Pumpkin was also commonly used in soups and stews, just like today.

Each Sephardic community adapted pumpkin — which is nothing if not versatile — to its own cuisine and paired it with the ingredients available to them.

Turkish and Greek Jews made sweet pumpkin pancakes while Syrian Jews preferred their pumpkin pancakes spicy.

Tunisian and Moroccan Jews served pumpkin as an accompaniment to couscous.

Lebanese Jews made a vegetarian kibbeh using pumpkin instead of meat.

Pumpkins traveled as far as Central Asia and India where Jewish communities again adopted it. Bukharian Jews from Uzbekistan filled their savory pastries, or bishak, with pumpkin, while the Bene Israel community of India made pumpkin curry and a dessert called halwa from pumpkin, nuts, spices and cream.
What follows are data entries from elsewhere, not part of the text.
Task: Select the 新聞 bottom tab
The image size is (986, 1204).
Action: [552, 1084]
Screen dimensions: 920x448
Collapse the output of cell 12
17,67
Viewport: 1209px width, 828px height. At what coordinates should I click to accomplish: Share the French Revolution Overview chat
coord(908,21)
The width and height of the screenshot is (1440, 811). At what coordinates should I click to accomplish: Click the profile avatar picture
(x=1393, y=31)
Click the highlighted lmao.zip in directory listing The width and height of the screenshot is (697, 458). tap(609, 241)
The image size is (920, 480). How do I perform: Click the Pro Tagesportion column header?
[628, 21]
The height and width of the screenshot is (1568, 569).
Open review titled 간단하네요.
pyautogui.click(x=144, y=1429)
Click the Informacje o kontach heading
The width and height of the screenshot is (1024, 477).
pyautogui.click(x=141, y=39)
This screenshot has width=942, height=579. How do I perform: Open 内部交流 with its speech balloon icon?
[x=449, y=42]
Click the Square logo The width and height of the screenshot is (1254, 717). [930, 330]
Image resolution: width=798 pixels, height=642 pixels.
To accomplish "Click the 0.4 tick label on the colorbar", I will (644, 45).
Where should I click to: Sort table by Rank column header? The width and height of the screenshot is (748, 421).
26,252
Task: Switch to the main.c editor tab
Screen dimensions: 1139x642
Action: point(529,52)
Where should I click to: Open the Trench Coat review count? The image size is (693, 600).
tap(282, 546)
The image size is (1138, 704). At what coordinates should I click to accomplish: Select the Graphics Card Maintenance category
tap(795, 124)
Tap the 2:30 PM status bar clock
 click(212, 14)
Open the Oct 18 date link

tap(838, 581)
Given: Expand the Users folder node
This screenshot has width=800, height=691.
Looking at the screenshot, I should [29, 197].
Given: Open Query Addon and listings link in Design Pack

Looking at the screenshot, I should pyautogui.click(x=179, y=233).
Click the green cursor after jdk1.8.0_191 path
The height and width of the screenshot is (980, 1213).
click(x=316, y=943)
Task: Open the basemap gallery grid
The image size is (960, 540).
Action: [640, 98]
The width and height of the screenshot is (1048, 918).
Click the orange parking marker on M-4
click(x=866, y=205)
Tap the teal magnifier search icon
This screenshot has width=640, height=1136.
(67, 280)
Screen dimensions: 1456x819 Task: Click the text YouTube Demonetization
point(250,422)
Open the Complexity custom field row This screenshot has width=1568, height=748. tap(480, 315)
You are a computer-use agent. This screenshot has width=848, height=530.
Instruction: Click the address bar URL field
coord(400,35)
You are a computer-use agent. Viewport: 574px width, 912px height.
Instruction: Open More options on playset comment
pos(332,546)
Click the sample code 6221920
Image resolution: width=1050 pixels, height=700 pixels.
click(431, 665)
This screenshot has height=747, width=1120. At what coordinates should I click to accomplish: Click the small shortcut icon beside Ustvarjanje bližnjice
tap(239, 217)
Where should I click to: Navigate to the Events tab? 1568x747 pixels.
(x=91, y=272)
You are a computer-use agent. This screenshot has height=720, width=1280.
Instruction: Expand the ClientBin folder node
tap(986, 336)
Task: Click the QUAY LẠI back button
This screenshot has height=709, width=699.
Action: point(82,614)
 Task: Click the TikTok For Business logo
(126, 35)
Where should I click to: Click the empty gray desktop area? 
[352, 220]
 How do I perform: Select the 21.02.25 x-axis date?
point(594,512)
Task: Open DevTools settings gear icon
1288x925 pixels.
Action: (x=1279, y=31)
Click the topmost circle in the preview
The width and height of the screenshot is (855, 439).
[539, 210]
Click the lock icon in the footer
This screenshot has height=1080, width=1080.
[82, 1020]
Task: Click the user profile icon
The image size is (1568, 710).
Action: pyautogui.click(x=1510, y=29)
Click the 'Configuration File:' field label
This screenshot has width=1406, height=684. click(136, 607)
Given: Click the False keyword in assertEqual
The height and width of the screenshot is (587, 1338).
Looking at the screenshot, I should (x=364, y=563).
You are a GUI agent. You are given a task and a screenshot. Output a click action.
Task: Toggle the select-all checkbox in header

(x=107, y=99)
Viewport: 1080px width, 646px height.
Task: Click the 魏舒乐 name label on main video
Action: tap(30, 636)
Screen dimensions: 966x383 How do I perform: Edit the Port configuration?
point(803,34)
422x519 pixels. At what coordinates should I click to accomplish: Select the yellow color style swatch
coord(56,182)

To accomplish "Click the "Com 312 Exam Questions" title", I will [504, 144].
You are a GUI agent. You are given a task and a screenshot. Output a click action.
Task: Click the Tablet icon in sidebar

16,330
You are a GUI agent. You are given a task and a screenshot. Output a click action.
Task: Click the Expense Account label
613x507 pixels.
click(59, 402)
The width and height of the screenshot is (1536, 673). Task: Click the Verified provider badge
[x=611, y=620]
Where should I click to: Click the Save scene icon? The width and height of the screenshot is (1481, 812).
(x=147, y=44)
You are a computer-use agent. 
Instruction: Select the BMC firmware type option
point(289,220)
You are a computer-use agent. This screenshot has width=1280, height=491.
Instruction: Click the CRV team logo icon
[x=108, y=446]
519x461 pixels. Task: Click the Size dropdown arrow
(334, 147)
It is widely accepted that Sephardic Jews embraced pumpkin — and indeed other New World crops such as tomatoes and eggplant — earlier than their gentile neighbors.

Why did the Sephardic Jews, when faced with these strange, thick-skinned gourds from the New World, decide to integrate them into their cuisine when so many other Europeans would not?

Is it that Jews have always been open to new foods and ingredients because of their experience of constantly moving and thereby constantly being exposed to new foods? Jews are famous for adopting the foods of the country they found themselves in.

Surely that adaptability was part of it.

Poverty may be another explanation. Because pumpkins were disdained as food among most Europeans, they were inexpensive. Leah Koenig, author of Modern Jewish Cooking, points out that “as a community with limited means as well as dietary restrictions, [Jews] had a greater impetus for adopting new-to-them produce . . . than their non-Jewish neighbors.”

On a related note, Joyce Goldstein  in The New Mediterranean Jewish Table suggests that Jews living in Italian ghettos could afford to buy meat only rarely but that certain vegetables, like pumpkin, were meaty in texture and therefore viewed almost as a meat substitute — something that may have come in handy for dairy meals. (Another New World vegetable, eggplant, which was also beloved by Italian Jews, shares this characteristic.)

Even beyond the necessity of adapting to new foods as they dispersed into the Diaspora, Jews have always had a certain openness and curiosity about food that set them apart.

The network of Jewish merchants, peddlers and traveling scholars who passed from community to community, traversing geopolitical borders, carried tales of exotic foods and dishes from faraway places — and sometimes even carried the foods themselves — that piqued the curiously even of isolated Jewish communities.

Moreover, Jews were often merchants in foodstuffs — inspired in part by their own needs for certain ceremonial foods, such as the etrog at Sukkot.

Some of those converted Jews, or Conversos, who landed in the Americas with the early Spanish settlers became exporters of New World produce and used their connections with Sephardic communities in the diaspora to sell them.

That, too, may have made Jewish communities in Europe and the Mediterranean more likely to accept those unfamiliar foods — the fact that fellow Jews were selling them.

Whatever the reason, or combination of reasons, that caused Sephardic Jews to embrace pumpkin as a culinary ingredient, Koenig notes that this early acceptance by Jews had important ramifications for the future of New World foods:

“Sometimes, Jewish communities inadvertently helped normalize . . . unfamiliar ingredients and helped usher them into wider acceptance over time.”

This was true not only for pumpkin but for many other New World vegetables as well, from artichokes to tomatoes.

So this fall, embrace pumpkin as part of our heritage as both Americans and as Jews. In honor of how our Sephardic ancestors used pumpkin in a wide variety of dishes, think beyond pumpkin pie and pumpkin bread and incorporate pumpkin into some savory dishes as well.